# 本文
◇ ◇ ◇ ◇ ◇ ◇ ◇

「買い物難民の栄養不足を解消します」――コープさっぽろ(本部・札幌市西区)と大塚製薬(本社・東京都千代田区)は、5月10日からコープさっぽろの移動販売車を利用した「かんたん栄養チェックサービス」を道内全域で開始する。移動販売車のドライバーが利用者にタブレット端末を渡し、簡単な設問に答えると栄養状態がその場でわかる。食習慣の改善に役立ててもらうのが狙い。IMG_2881(写真は、タブレット端末を示す大塚製薬ニュートラシューティカルズ事業部札幌支店長の高谷浩司氏)

コープさっぽろと大塚製薬は昨年6月、四国大学生活科学部の吉村幸雄教授と移動販売車を利用している買い物過疎地の高齢者など約200人の健康調査を実施。コープの店舗利用者と栄養摂取の状況を対比したところ、「明らかに差があった」(吉村教授)。
 吉村教授によると、ご飯や魚介類の摂取に違いはなかったものの、肉、卵、乳製品、緑黄色野菜、果実の摂取に違いが目立ったという。これらのことから移動販売車の利用者は、ミネラルやビタミンの摂取量が店舗利用者に比べて少なかった実態が分かった。
 吉村教授は、「高齢者はメタボへの不安やコレステロールの取り過ぎに関心が向かい、結果必要な栄養素が不足していることに気づいていない場合が多い」という。

 コープさっぽろと大塚製薬は、北海道栄養士会の協力を得て、この結果をもとにタブレット端末を使って簡単に栄養チェックができるサービスを開発。移動販売車のドライバーがタブレット端末を利用者に手渡し、その場で「チーズやヨーグルトは週に何回食べますか」、「最近、食が細くなりましたか」など10の設問に答えると即座に不足している栄養素が分かる仕組み。音声ガイダンスがあるので余計な手間もかからない。

◇ ◇ ◇ ◇ ◇ ◇ ◇

# 作業内容
1/ 栄養チェックサービスの記事について、次の問いに答えてください。
(a) コープさっぽろと大塚製薬が四国大学の教授と実施した健康調査は、約何人を対象としたものですか。
(b) 健康調査で、ご飯のほかに摂取に違いがなかった食品は何ですか。
(c) 利用者がタブレット端末で答える設問はいくつありますか。
2/ 栄養チェックサービスの記事のうち、「吉村教授によると、ご飯や魚介」から「ていない場合が多い」という。」までを、両端を含めて一字一句違えずに再現してください。
3/ 栄養チェックサービスの記事を、示されている最後の文の後から書き継いでください。
この後に続く記録は参照しなくても解答できます。

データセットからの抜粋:
◇ ◇ ◇ ◇ ◇ ◇ ◇

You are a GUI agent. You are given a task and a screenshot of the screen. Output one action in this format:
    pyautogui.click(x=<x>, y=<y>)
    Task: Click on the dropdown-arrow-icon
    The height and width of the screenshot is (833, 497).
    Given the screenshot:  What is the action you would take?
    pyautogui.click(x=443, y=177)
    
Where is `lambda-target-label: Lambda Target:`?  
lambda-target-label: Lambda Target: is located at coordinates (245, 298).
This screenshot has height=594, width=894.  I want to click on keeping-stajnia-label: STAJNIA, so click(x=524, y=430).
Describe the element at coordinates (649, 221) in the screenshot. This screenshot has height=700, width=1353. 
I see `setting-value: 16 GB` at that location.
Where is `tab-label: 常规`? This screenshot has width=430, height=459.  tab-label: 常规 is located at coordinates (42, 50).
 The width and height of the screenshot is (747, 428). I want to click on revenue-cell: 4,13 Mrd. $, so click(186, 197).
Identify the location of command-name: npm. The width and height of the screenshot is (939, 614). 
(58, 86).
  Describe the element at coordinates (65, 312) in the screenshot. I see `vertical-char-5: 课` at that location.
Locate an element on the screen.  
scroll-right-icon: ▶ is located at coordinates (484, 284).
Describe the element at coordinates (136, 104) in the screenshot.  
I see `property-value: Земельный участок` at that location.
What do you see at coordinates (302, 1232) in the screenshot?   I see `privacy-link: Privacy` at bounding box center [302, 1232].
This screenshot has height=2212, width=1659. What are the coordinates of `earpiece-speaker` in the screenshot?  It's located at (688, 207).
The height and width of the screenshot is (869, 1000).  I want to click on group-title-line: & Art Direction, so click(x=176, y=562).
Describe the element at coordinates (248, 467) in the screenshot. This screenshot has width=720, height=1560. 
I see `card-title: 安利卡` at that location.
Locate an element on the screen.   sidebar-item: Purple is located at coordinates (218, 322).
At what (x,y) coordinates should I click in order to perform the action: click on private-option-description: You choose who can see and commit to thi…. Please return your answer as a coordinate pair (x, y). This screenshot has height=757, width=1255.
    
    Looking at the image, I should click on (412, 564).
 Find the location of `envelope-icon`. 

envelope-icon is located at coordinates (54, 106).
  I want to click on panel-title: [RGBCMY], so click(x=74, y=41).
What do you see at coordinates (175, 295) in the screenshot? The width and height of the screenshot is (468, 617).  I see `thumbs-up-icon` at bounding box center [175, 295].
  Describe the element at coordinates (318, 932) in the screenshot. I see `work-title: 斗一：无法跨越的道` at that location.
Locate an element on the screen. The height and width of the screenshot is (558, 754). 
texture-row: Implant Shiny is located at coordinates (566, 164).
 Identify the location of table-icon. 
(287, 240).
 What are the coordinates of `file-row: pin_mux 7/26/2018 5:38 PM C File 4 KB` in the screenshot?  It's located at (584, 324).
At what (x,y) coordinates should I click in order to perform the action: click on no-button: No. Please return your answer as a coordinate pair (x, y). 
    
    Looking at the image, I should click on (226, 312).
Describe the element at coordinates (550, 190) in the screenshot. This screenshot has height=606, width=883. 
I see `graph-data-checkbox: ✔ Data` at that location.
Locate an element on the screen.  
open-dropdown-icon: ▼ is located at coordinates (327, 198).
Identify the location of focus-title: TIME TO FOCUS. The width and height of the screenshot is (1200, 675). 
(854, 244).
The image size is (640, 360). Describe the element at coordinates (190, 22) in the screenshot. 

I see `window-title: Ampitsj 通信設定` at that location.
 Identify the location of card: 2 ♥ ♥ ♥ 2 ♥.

◇ ◇ ◇ ◇ ◇ ◇ ◇

# 解答
1/
(a) 約200人
(b) 魚介類
(c) 10

2/
吉村教授によると、ご飯や魚介類の摂取に違いはなかったものの、肉、卵、乳製品、緑黄色野菜、果実の摂取に違いが目立ったという。これらのことから移動販売車の利用者は、ミネラルやビタミンの摂取量が店舗利用者に比べて少なかった実態が分かった。
 吉村教授は、「高齢者はメタボへの不安やコレステロールの取り過ぎに関心が向かい、結果必要な栄養素が不足していることに気づいていない場合が多い」という。

3/
 例えば、たんぱく質が不足していると判定されると、ドライバーが判定結果のチラシを配布、たんぱく質が含まれる高野豆腐や黒豆、茶わん蒸しなどの摂取を促し不足をカバーしてもらうようにする。買い物客の近くまでラストワンマイルの販路を持つコープさっぽろのオーダーメード的な栄養管理サービスと言えそう。

 コープさっぽろは現在、78台の移動販売者を道内124市町村、234コースで週2回巡回している。約1000品目を積んでいるが、利用者が注文するケースも2割と多い。
 タブレット端末は20台用意しており、3ヵ月間単位で全道利用ができるようにする。5月10日から始まる最初の栄養チェックテーマは、たんぱく質でその後は順次テーマとなる栄養素を変更、買い物難民の食生活改善を支援する。